Julie’s relationship with Eivind is more easygoing, if only because he’s just as unmoored as she is, but slightly less ambitious. Julie just doesn’t know what she wants to do with her life. Aksel is self-important, and it’s important to note that he’s an “underground comics” artist, a form that really thrived in what would’ve been his youth. Aksel is the perfect Generation X symbol: bitter, self-righteous, stubborn, and lost in a new world, a member of the smallest living generation. And he dies young! Pancreatic cancer that spreads quickly, and as Julie visits with him, all he can talk about are things that meant so much to him throughout his life—books, movies, records—all of which has turned to dust. I’m just old enough to relate when he says, “When I close my eyes, I can see the aisles of Video Nova,” though swap it out for Tower Records or Virgin Megastore. Aksel roamed those aisles through his youth, adolescence, and early adulthood, and all of that stuff disappeared before I was a teenager. Julie is right around my age, and while she can’t relate, it’s obvious that this shit was worth something.

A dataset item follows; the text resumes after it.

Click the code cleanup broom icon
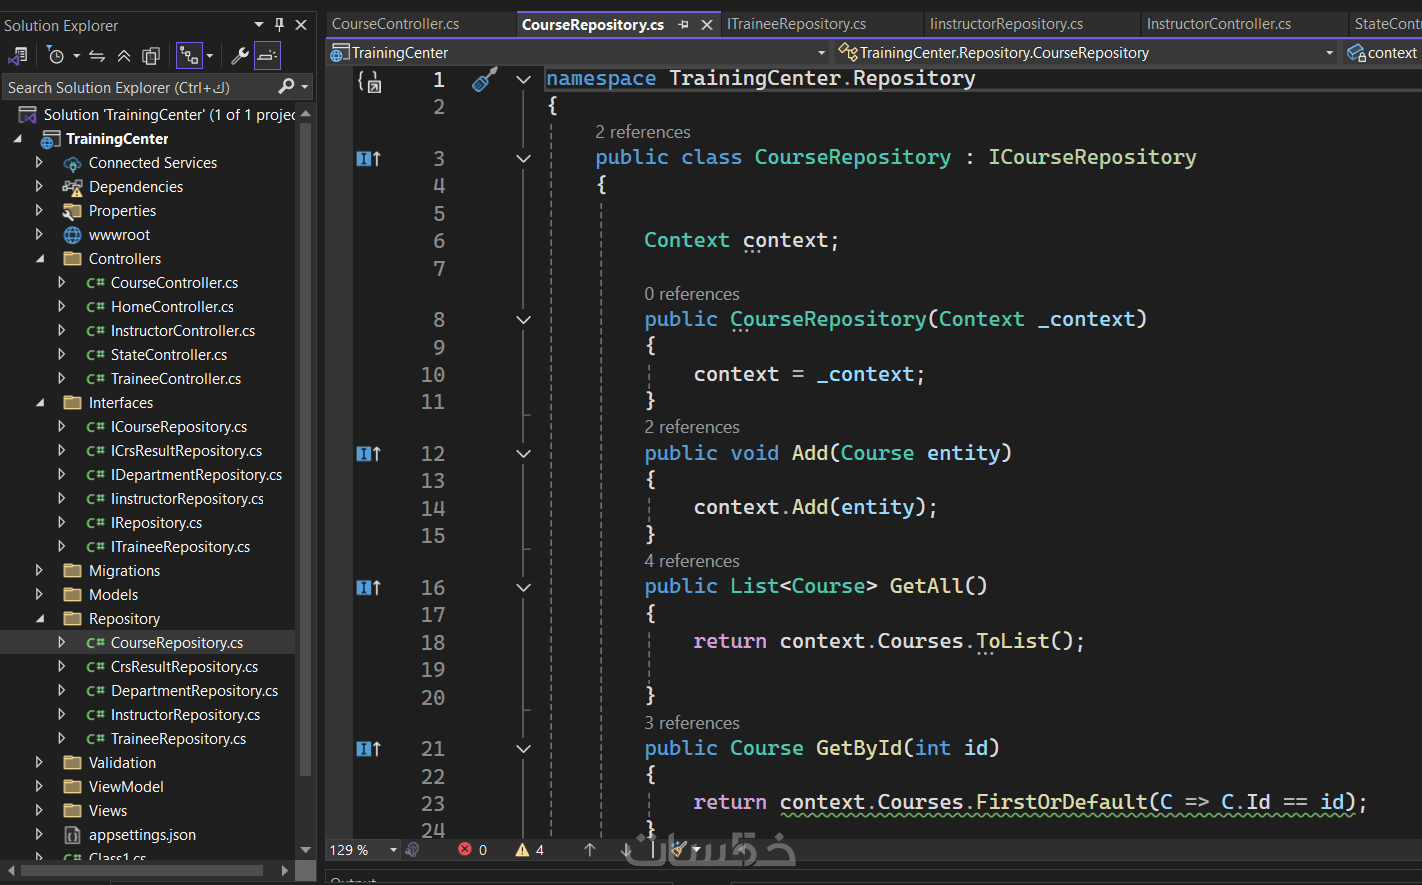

The Worst Person in the World isn’t a hopeless movie, nor a cold one, but it’s severe in its accounting of what happened in the 2010s, the decade when Millennials were in their market prime. The zeitgeist has shifted to Generation Z, and in just over two hours, Joachim Trier gives us the final analysis: “mansplaining,” #MeToo, phony spiritualism, the title itself, overwrought drug trips, indecision, ambivalence, and a pervasive feeling of being stuck. Julie’s expectations are diminished by the end, and she’s not unhappy, but when she sees an old friend (and Eivind) with a baby, the look on her face makes it obvious that this is a complicated ending. It’s hardly a happy ending at all, maybe if only because Julie survives. It’s a film that floored me, an excavation that scrapes it all and shuts the door on our generation’s 20s. It’s done.